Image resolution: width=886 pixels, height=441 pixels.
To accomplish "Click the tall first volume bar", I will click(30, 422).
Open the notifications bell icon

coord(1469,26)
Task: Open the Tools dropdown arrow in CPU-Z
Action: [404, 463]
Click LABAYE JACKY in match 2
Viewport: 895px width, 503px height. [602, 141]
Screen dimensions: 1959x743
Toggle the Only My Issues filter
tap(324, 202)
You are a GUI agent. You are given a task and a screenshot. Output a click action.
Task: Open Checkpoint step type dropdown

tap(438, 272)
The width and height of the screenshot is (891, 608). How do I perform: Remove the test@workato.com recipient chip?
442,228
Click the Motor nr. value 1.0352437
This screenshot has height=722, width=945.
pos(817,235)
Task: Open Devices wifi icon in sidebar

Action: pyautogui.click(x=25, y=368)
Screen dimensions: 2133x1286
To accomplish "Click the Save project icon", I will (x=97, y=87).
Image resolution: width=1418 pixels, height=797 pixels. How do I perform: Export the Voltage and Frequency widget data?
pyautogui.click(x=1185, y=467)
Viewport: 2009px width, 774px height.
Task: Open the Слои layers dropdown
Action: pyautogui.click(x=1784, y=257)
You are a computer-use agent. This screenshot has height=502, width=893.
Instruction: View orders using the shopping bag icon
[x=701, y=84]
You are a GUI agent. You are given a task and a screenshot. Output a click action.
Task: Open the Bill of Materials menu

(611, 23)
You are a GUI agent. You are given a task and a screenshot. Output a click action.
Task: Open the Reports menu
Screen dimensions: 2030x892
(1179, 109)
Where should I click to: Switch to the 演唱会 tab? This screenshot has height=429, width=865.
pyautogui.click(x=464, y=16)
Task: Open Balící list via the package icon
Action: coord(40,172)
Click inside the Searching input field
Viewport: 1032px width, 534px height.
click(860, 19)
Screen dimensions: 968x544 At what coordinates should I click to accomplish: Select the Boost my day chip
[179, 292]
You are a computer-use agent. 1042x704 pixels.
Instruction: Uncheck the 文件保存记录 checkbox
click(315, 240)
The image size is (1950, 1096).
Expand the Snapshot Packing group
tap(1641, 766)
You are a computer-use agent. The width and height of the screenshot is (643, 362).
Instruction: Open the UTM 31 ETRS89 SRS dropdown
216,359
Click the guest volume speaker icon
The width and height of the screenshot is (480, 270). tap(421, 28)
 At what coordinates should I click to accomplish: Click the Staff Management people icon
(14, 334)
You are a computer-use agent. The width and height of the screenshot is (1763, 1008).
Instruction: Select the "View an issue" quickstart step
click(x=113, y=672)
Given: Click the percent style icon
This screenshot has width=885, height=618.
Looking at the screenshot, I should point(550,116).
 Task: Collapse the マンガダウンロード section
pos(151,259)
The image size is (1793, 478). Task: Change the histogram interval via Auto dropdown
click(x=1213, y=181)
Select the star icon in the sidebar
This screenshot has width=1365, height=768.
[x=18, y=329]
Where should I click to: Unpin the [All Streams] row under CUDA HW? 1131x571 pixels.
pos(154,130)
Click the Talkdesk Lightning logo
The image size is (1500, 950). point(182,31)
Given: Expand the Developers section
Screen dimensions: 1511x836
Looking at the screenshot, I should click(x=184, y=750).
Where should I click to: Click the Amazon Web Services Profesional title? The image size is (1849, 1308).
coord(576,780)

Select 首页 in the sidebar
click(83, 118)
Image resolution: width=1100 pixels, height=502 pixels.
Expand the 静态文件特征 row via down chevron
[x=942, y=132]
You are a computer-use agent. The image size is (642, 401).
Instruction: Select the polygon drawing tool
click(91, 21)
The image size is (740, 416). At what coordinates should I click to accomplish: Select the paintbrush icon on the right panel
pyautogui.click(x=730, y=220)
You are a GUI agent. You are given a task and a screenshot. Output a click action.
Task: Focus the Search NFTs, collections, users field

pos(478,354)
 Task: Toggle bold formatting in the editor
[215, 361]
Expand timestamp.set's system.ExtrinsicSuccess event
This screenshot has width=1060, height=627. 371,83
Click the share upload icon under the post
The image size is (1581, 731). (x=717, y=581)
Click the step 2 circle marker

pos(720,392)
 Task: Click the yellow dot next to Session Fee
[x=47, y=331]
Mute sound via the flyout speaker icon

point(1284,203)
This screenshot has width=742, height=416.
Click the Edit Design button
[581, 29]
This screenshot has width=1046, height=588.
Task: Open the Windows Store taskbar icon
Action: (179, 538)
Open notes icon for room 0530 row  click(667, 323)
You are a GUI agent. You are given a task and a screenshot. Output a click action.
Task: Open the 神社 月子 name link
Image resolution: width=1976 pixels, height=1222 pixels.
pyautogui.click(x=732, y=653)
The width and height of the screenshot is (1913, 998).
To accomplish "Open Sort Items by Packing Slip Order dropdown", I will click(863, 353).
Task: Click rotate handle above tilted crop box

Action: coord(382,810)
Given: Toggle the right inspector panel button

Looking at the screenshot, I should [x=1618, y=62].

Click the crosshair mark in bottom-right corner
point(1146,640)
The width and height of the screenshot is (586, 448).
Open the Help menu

_Task item_.
Please write out, exactly as they appear, the lines from the one containing "Click the share upload icon under the post" through the last line of the records above, and nothing more.

_Expected answer_.
Click the share upload icon under the post
The image size is (1581, 731). (x=717, y=581)
Click the step 2 circle marker

pos(720,392)
 Task: Click the yellow dot next to Session Fee
[x=47, y=331]
Mute sound via the flyout speaker icon

point(1284,203)
This screenshot has width=742, height=416.
Click the Edit Design button
[581, 29]
This screenshot has width=1046, height=588.
Task: Open the Windows Store taskbar icon
Action: (179, 538)
Open notes icon for room 0530 row  click(667, 323)
You are a GUI agent. You are given a task and a screenshot. Output a click action.
Task: Open the 神社 月子 name link
Image resolution: width=1976 pixels, height=1222 pixels.
pyautogui.click(x=732, y=653)
The width and height of the screenshot is (1913, 998).
To accomplish "Open Sort Items by Packing Slip Order dropdown", I will click(863, 353).
Task: Click rotate handle above tilted crop box

Action: coord(382,810)
Given: Toggle the right inspector panel button

Looking at the screenshot, I should [x=1618, y=62].

Click the crosshair mark in bottom-right corner
point(1146,640)
The width and height of the screenshot is (586, 448).
Open the Help menu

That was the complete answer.